— TASK DIRECTIONS —
Turn the part that starts with the line containing "Given: Switch to the Economic category" and ends with the line containing "Add a new group", both included, into a Markdown table. Use a "Row" column for the row number and a "Line" column for the line, and leave out blank lines.

### DATA FOR THIS EXERCISE ###

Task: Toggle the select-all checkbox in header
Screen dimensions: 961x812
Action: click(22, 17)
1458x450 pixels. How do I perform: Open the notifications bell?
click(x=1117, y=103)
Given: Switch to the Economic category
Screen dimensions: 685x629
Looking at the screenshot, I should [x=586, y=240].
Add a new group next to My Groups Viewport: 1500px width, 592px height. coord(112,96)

###
### DATA FOR THIS EXERCISE ###

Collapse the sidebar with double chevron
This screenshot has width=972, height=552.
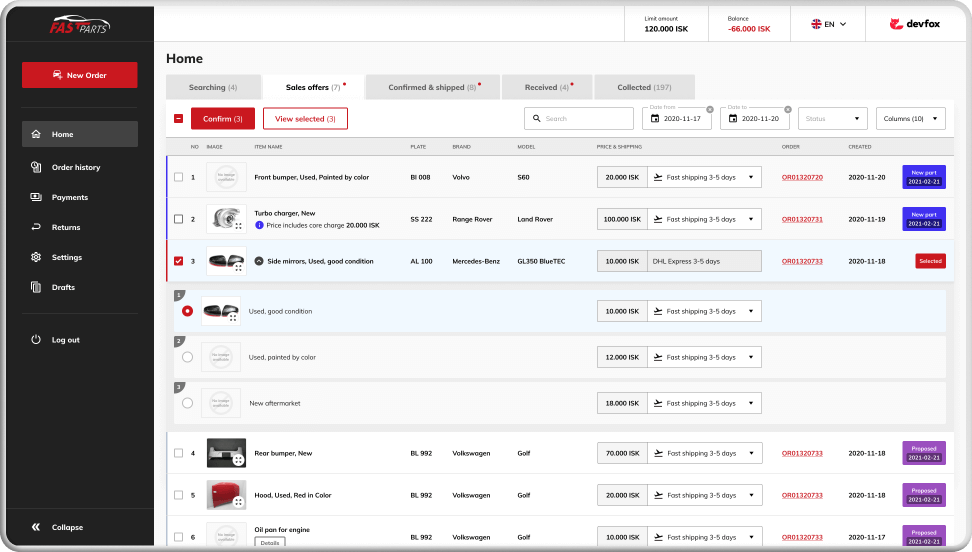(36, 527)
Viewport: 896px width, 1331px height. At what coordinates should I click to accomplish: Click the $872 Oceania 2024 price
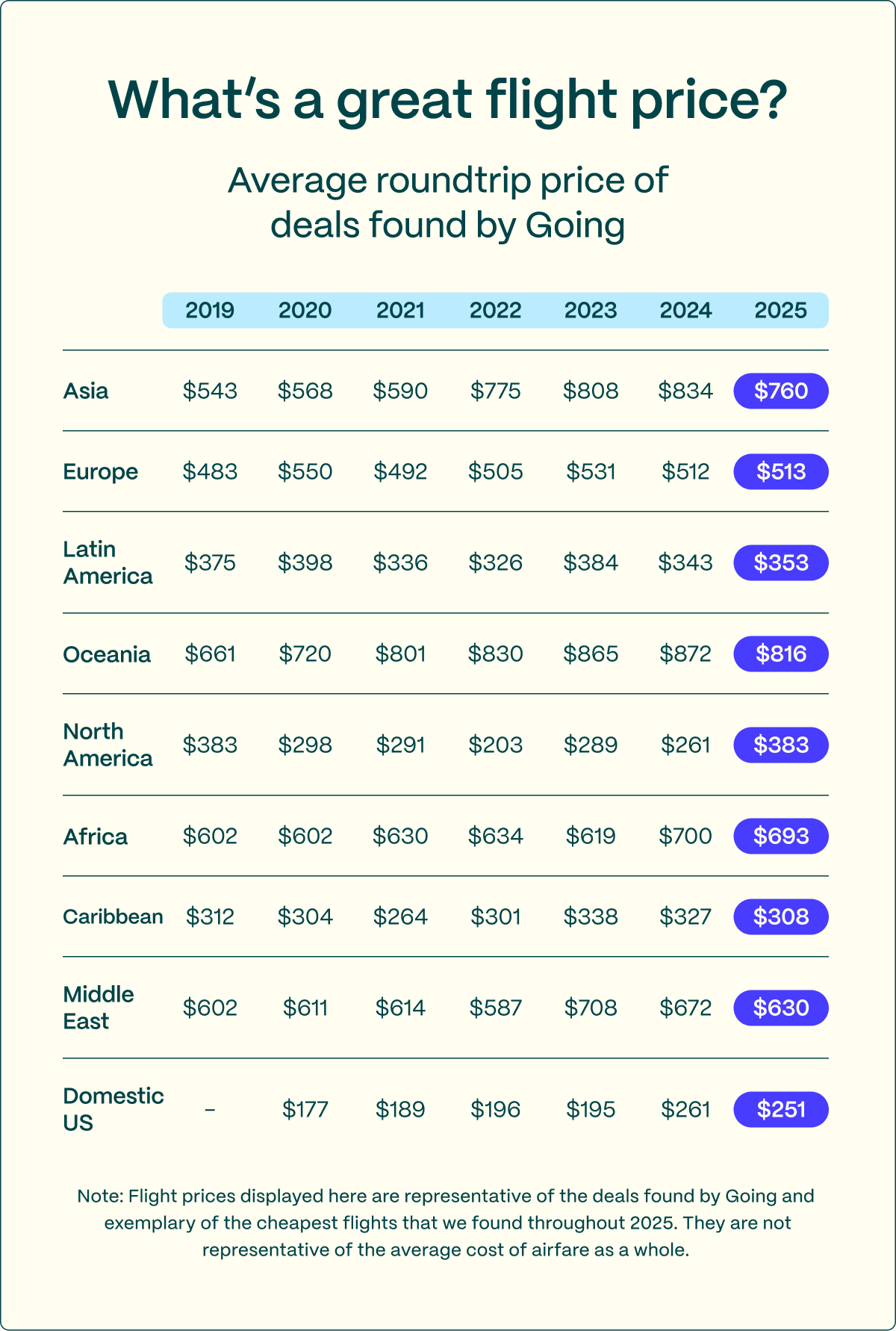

###

— CORRECT ANSWER —
| Row | Line |
|---|---|
| 1 | Given: Switch to the Economic category |
| 2 | Screen dimensions: 685x629 |
| 3 | Looking at the screenshot, I should [x=586, y=240]. |
| 4 | Add a new group next to My Groups Viewport: 1500px width, 592px height. coord(112,96) |